The Old Man at the Bar Let Them Touch His Shoulder Before He Spoke

Chapter 1: The Red Scanner Said He Did Not Belong

The scanner flashed red before William Moore had finished climbing onto the third stool.

It was a small sound, hardly more than a clipped electronic chirp, but it cut through the low music and the clatter of glasses as if someone had tapped a knife against the bar. The young man in the fitted black suit looked down at the glowing screen in his hand, then at William’s shoes, then at the worn plaid shirt hanging loose over his shoulders.

“I’m sorry, sir,” James King said, in the tone of someone who had already decided he was not sorry. “This is a private preview tonight.”

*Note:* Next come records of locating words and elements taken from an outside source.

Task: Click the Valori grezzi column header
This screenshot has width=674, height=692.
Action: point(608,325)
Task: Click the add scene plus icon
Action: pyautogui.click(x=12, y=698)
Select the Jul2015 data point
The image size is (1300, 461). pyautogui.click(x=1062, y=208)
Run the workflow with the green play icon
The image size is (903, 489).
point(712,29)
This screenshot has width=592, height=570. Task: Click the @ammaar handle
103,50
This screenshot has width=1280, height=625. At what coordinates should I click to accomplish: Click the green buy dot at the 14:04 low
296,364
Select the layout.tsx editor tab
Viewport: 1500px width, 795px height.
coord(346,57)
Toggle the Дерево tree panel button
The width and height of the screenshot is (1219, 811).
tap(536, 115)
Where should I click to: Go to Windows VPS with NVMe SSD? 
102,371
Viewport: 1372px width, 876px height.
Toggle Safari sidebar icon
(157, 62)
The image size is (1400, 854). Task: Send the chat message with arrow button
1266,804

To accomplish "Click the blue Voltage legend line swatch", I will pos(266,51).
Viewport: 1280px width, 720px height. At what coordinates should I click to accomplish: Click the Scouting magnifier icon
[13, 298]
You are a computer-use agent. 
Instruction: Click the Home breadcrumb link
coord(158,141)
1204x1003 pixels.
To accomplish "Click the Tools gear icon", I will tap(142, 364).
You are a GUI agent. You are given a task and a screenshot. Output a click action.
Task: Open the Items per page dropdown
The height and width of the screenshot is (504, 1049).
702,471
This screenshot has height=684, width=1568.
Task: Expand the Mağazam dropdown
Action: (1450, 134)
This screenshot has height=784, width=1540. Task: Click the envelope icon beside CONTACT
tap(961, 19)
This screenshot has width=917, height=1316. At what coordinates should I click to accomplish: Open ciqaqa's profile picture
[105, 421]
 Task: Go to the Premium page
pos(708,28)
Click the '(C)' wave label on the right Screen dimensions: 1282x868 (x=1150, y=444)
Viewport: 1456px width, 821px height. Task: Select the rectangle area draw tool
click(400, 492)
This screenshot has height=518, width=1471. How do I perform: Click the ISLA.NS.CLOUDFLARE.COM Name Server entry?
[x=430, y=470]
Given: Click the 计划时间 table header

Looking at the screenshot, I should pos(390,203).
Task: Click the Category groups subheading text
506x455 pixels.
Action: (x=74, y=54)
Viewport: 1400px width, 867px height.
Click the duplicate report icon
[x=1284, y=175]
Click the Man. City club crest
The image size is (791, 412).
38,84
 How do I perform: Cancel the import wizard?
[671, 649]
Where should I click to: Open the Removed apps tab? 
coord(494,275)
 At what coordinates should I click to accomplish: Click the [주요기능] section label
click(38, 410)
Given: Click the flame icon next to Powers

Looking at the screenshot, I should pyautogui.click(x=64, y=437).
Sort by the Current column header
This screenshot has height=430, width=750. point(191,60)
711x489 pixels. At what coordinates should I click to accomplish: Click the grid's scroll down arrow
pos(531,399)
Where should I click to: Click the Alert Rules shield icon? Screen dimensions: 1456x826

William set both hands on the polished edge of the bar. The wood felt too smooth. The old Lantern Rail had been scarred with rings and cigarette burns and one deep gouge near the register where a delivery driver had dropped a crate in 1989. Now the bar shone under amber lights, sealed and dark, reflecting the rows of expensive bottles behind it.

He looked at the mirror. It looked back with a tired old man in it.

“Just the usual,” William said.

The bartender at the far end paused with a glass in her hand. Amy Davis had more silver in her hair than the last time he had noticed, but she knew him. He saw recognition move across her face, then worry, then caution as she glanced toward James.

James tapped the scanner with his thumb. Purple light washed over his cuff. “I don’t have you on the guest list.”